- Disease: COVID-19
- Pathogen: SARS-CoV-2
- Location: South Ossetia (Georgia)
- Index case: Tskhinvali
- Arrival date: 6 May 2020 (6 years, 3 months and 2 days)
- Confirmed cases: 3,296 (as of 23 April 2021)
- Active cases: 333
- Recovered: 2,903
- Deaths: 60 +

= COVID-19 pandemic in South Ossetia =

Details of ongoing viral pandemic in South Ossetia

The COVID-19 pandemic was confirmed to have reached South Ossetia in May 2020.

== Background ==
On 12 January 2020, the World Health Organization (WHO) confirmed that a novel coronavirus was the cause of a respiratory illness in a cluster of people in Wuhan City, Hubei Province, China, which was reported to the WHO on 31 December 2019.

The case fatality ratio for COVID-19 has been much lower than SARS of 2003, but the transmission has been significantly greater, with a significant total death toll.

== Timeline ==
===March 2020===
Many schools and businesses in South Ossetia were closed on 20 March.

===April 2020===
Borders between Russia and Georgia were closed on 5 April.

===May 2020===
The first three cases of COVID-19 in South Ossetia were confirmed on 6 May. One of the cases was a retired man from North Ossetia, who arrived in South Ossetia on 20 April, and has been quarantined in a hospital since then. Another case, from Vladikavkaz, was a 14-year-old student of the Suvorov Military School. The third case also came from Vladikavkaz, but further details are unknown. Contact tracing has been conducted for these cases.

As of 24 May, there were a total of 37 cases in South Ossetia.

===November 2020===
In November, the head of the Consular Agency of South Ossetia in Vladikavkaz delivered medicines to South Ossetia. The South Ossetian president Anatoliy Bibilov had appealed to the Ossetian diasporas and entrepreneurs to provide all possible assistance to the population of South Ossetia.

===December 2020===
In December, the Russian Armed Forces withdrew their mobile hospital they had established in the South Ossetian capital.

===February 2021===
In late February 2021, Politico Europe reported that South Ossetia has allocated the equivalent of $27,000 from its 2021 budget for purchases of the Sputnik V COVID-19 vaccine.

===June 2021===
In June, South Ossetian president Anatoliy Bibilov was vaccinated with the Sputnik vaccine.

== Response ==
South Ossetia is a disputed territory in the South Caucasus, recognized by Russia and a few other countries as an independent state, but regarded by most of international actors as part of Georgia.

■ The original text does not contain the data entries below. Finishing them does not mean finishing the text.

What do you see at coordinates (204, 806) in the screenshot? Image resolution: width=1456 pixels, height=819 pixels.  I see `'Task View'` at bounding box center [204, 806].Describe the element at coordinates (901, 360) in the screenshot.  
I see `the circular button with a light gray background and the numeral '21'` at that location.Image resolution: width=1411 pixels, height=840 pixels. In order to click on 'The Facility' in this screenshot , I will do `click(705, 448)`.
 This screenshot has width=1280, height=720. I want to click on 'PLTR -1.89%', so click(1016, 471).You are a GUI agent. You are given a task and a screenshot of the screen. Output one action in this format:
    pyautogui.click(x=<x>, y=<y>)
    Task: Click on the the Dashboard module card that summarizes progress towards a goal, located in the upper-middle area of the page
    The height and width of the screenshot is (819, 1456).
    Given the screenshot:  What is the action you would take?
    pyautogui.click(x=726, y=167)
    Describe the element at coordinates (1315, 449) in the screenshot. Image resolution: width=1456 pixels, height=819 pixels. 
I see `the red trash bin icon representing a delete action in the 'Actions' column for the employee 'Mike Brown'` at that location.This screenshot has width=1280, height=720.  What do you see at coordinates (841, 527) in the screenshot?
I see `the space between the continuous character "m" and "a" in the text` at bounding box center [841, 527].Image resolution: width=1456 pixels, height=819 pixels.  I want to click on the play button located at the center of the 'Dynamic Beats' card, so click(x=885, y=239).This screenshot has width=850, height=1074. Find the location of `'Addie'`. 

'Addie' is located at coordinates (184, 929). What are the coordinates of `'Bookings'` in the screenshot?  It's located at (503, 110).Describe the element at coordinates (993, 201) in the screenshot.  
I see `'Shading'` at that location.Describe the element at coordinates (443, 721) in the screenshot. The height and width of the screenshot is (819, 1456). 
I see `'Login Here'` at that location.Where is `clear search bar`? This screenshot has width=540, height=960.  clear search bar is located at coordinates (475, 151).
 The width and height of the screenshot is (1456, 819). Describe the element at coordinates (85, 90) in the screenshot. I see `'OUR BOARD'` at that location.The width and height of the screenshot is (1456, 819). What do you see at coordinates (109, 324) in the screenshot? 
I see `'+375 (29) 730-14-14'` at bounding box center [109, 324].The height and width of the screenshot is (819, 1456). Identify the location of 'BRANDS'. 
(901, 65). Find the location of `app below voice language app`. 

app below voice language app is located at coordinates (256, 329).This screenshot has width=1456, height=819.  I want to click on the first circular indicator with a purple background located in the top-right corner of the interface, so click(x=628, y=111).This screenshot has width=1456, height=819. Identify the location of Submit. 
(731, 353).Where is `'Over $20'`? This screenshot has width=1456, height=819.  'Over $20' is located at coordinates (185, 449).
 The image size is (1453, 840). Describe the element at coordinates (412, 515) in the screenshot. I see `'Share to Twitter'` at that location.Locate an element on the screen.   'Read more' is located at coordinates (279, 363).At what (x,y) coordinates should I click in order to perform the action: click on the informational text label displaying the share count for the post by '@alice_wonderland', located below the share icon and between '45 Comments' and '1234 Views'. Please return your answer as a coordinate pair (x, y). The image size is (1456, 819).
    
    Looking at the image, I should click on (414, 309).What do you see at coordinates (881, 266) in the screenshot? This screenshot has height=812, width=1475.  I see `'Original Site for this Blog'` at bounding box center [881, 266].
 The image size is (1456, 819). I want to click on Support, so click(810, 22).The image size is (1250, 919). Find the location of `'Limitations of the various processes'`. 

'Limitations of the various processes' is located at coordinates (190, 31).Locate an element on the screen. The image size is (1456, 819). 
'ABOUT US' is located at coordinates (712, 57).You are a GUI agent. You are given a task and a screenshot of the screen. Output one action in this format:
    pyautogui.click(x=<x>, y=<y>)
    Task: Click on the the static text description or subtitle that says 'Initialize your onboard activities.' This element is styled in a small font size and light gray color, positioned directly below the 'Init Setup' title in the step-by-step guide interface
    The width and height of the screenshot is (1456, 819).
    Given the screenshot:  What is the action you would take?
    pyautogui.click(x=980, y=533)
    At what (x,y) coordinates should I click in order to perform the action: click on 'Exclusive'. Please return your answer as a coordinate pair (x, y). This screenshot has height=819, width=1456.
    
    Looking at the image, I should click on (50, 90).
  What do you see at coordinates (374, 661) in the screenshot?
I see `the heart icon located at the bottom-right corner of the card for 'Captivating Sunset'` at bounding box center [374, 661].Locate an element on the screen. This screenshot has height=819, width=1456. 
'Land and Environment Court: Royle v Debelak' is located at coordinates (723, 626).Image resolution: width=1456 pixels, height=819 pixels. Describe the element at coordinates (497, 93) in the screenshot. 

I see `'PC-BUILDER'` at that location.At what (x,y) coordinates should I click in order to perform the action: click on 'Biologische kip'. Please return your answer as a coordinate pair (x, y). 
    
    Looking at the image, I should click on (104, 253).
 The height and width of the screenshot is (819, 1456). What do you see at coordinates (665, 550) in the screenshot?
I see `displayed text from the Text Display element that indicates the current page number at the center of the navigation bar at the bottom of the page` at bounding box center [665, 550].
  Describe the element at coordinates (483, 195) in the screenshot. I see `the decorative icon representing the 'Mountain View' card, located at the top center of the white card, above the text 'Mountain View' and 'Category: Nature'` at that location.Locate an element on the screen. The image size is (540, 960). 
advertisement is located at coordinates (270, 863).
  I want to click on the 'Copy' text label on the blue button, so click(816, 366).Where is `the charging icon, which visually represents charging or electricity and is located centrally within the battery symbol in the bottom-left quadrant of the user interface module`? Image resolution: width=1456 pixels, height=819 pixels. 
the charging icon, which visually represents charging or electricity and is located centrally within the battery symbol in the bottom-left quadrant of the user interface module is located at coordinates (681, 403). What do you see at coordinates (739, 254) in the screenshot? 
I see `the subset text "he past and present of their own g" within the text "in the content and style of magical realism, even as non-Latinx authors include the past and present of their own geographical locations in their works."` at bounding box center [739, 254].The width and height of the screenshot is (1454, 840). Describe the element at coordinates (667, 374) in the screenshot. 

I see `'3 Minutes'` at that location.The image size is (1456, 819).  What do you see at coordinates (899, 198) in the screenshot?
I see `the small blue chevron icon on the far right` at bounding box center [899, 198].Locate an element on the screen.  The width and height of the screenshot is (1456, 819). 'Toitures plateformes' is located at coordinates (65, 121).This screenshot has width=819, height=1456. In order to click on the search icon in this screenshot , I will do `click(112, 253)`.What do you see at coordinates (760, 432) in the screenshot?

Early in the pandemic, senior Georgian government officials called on the WHO and other international organisations to provide support to people living in the two breakaways. They said Georgia would not block movement to and from the regions. Unlike Abkhazia, South Ossetia refused to cooperate with Georgia and blocked movement from or to Tbilisi-controlled territory in February 2020. The South Ossetian authorities refused to admit the specialists from the WHO and other international organisations unless they entered through Russia rather than Georgia although the border with Russia had also been closed in March 2020.

According to the International Crisis Group, of the fellow ex-Soviet breakaways, South Ossetia is at greatest risk due to high percent of elderly population (17%), severely under-equipped medical facilities, lack of properly trained medical professionals, and failure to procure significant aid from Russia, which generally provides a majority of the region's needs.